** PROBLEM **
Please transcribe the data below in full, word for word, without the images.

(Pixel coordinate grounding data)
- - - -

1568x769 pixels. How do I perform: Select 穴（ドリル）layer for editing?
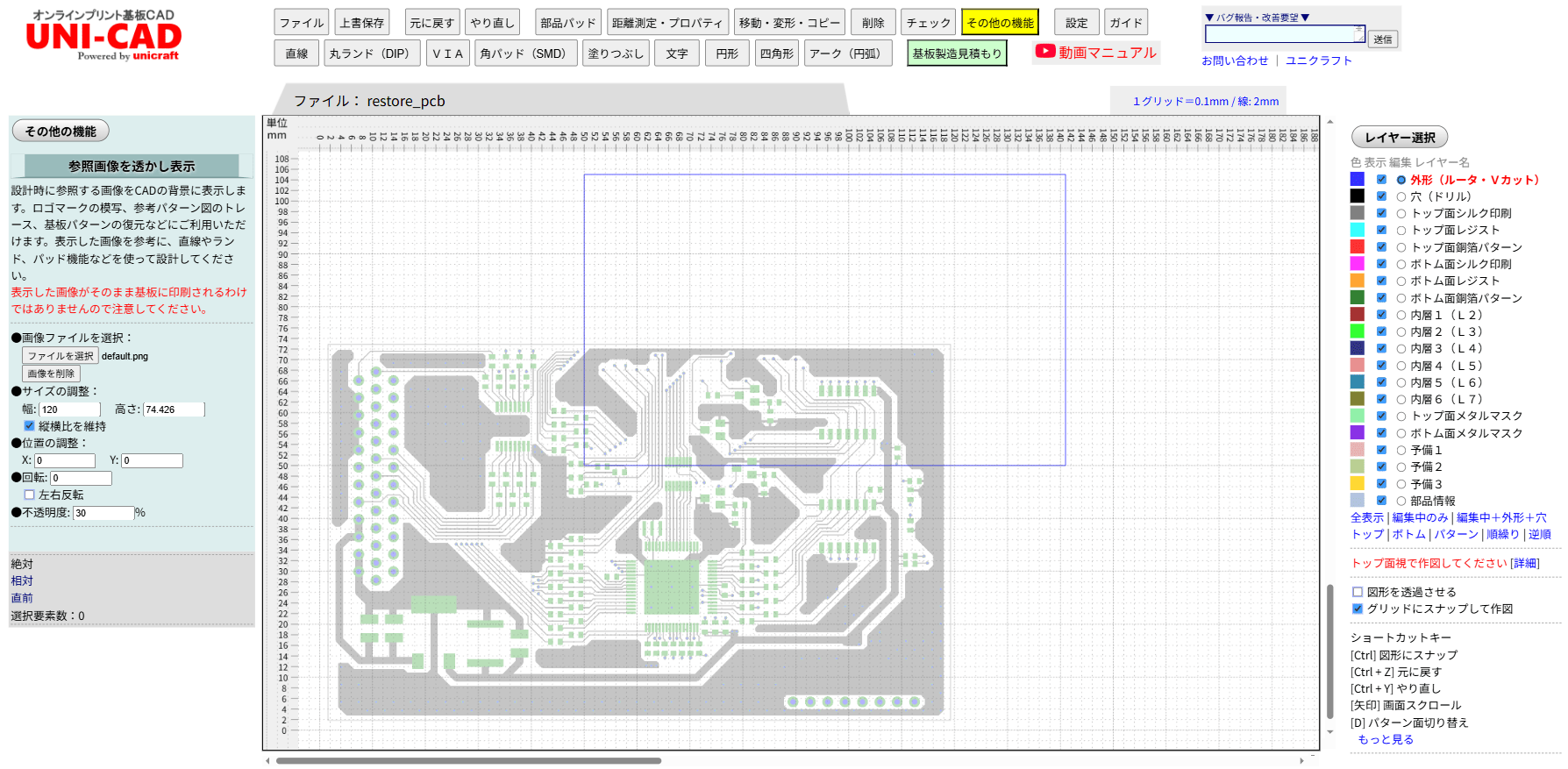pos(1401,196)
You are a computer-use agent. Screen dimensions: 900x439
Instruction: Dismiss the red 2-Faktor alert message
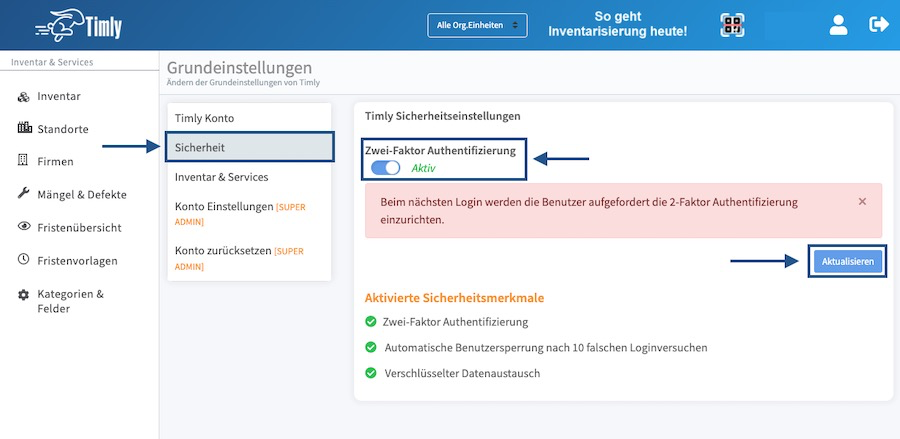(x=862, y=201)
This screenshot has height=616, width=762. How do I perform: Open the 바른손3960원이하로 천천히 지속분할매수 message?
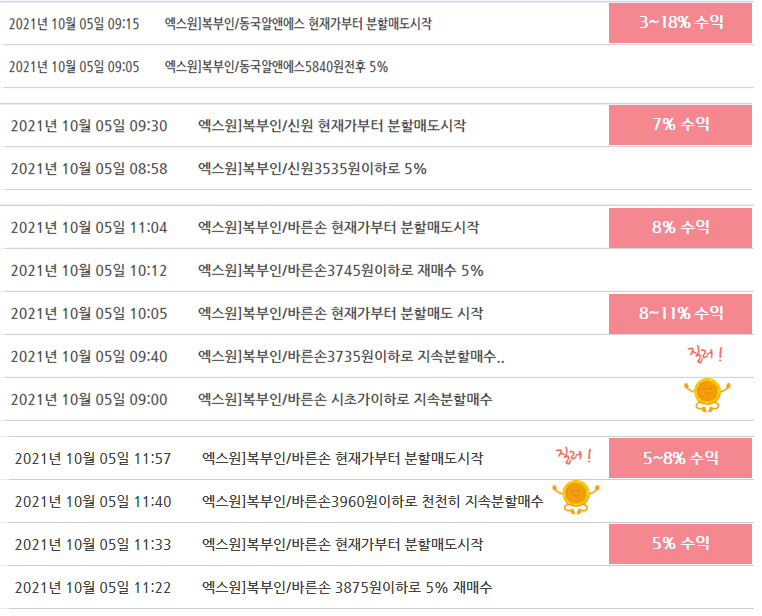point(373,501)
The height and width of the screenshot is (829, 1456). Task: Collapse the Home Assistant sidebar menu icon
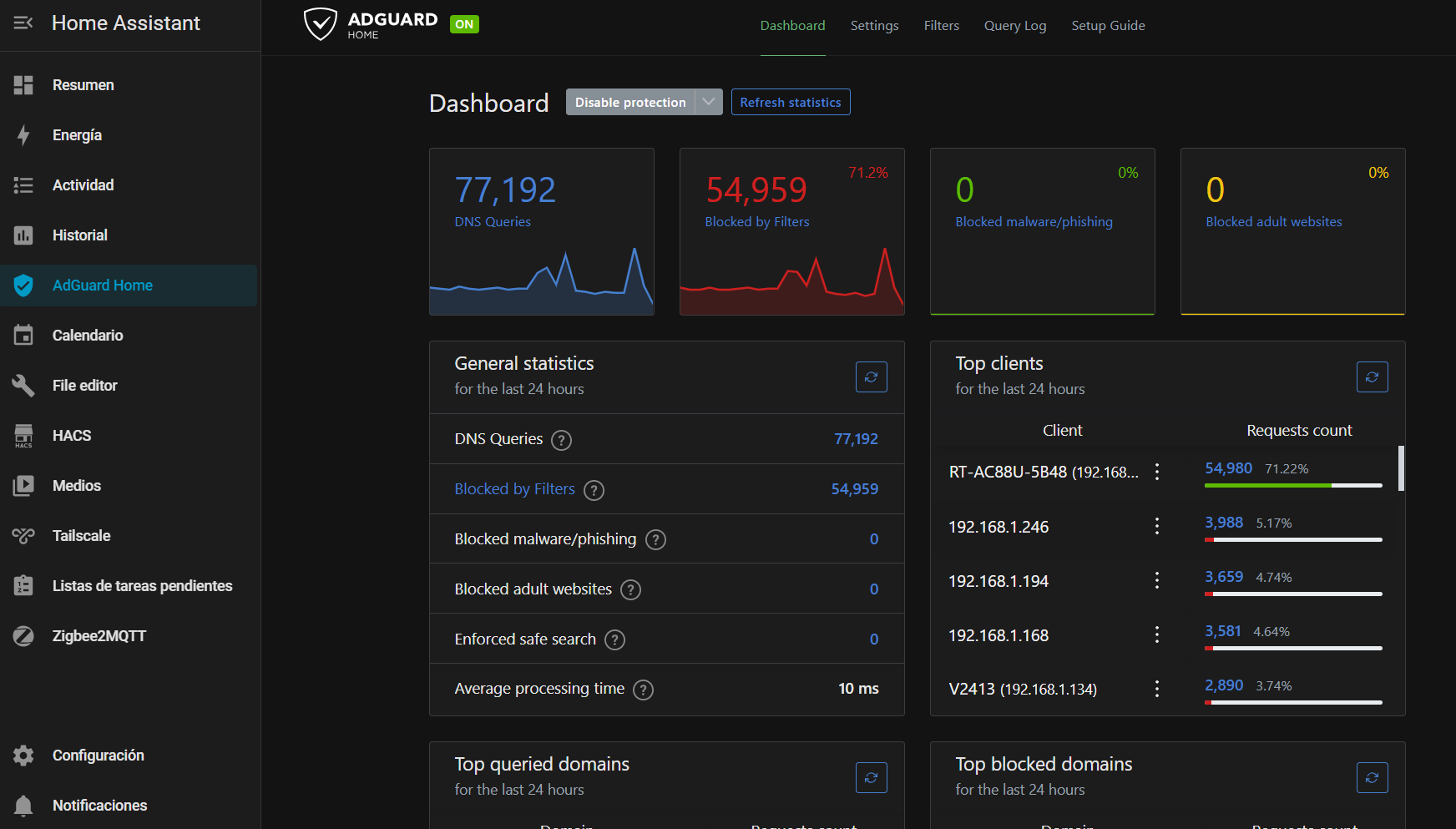pos(23,23)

- - - -

** COMPLETED EXERCISE **
1568x769 pixels. How do I perform: Select 穴（ドリル）layer for editing?
pos(1401,196)
You are a computer-use agent. Screen dimensions: 900x439
Instruction: Dismiss the red 2-Faktor alert message
(x=862, y=201)
This screenshot has height=616, width=762. How do I perform: Open the 바른손3960원이하로 천천히 지속분할매수 message?
point(373,501)
The height and width of the screenshot is (829, 1456). Task: Collapse the Home Assistant sidebar menu icon
pos(23,23)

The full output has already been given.